Items from a dataset:
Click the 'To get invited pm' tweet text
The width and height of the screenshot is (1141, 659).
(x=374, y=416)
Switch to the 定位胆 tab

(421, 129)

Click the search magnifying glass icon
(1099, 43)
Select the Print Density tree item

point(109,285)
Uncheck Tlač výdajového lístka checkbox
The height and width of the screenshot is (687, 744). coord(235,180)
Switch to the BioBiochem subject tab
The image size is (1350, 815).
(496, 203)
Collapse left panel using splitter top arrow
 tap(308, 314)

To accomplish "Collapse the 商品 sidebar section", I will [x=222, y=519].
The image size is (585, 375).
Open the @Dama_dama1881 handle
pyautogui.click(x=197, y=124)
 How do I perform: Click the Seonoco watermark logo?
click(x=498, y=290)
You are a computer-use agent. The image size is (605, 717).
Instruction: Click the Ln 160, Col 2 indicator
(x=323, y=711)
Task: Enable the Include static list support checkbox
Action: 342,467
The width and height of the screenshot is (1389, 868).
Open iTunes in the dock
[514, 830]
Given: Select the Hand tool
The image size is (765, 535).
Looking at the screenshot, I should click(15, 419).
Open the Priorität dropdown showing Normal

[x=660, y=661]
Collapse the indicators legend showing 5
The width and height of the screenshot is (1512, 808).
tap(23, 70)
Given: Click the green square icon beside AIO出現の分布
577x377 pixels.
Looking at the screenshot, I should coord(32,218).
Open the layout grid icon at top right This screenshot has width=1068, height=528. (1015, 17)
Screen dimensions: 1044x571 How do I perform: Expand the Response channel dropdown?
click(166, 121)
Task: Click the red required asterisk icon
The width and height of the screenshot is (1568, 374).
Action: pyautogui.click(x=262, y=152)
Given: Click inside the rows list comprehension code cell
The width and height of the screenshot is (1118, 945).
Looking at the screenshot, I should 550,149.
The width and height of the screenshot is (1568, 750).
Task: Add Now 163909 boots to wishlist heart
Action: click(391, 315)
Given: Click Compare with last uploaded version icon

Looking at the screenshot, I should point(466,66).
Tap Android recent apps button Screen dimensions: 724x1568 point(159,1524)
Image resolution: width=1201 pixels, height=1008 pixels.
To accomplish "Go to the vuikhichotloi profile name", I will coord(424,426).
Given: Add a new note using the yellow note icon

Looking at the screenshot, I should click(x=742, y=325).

Exercise details: Please give back, exactly as it stands above, the stretch from the line with "Collapse left panel using splitter top arrow" through the line with "Given: Click inside", and no line outside it.

Written solution:
Collapse left panel using splitter top arrow
 tap(308, 314)

To accomplish "Collapse the 商品 sidebar section", I will [x=222, y=519].
The image size is (585, 375).
Open the @Dama_dama1881 handle
pyautogui.click(x=197, y=124)
 How do I perform: Click the Seonoco watermark logo?
click(x=498, y=290)
You are a computer-use agent. The image size is (605, 717).
Instruction: Click the Ln 160, Col 2 indicator
(x=323, y=711)
Task: Enable the Include static list support checkbox
Action: 342,467
The width and height of the screenshot is (1389, 868).
Open iTunes in the dock
[514, 830]
Given: Select the Hand tool
The image size is (765, 535).
Looking at the screenshot, I should click(15, 419).
Open the Priorität dropdown showing Normal

[x=660, y=661]
Collapse the indicators legend showing 5
The width and height of the screenshot is (1512, 808).
tap(23, 70)
Given: Click the green square icon beside AIO出現の分布
577x377 pixels.
Looking at the screenshot, I should coord(32,218).
Open the layout grid icon at top right This screenshot has width=1068, height=528. (1015, 17)
Screen dimensions: 1044x571 How do I perform: Expand the Response channel dropdown?
click(166, 121)
Task: Click the red required asterisk icon
The width and height of the screenshot is (1568, 374).
Action: pyautogui.click(x=262, y=152)
Given: Click inside the rows list comprehension code cell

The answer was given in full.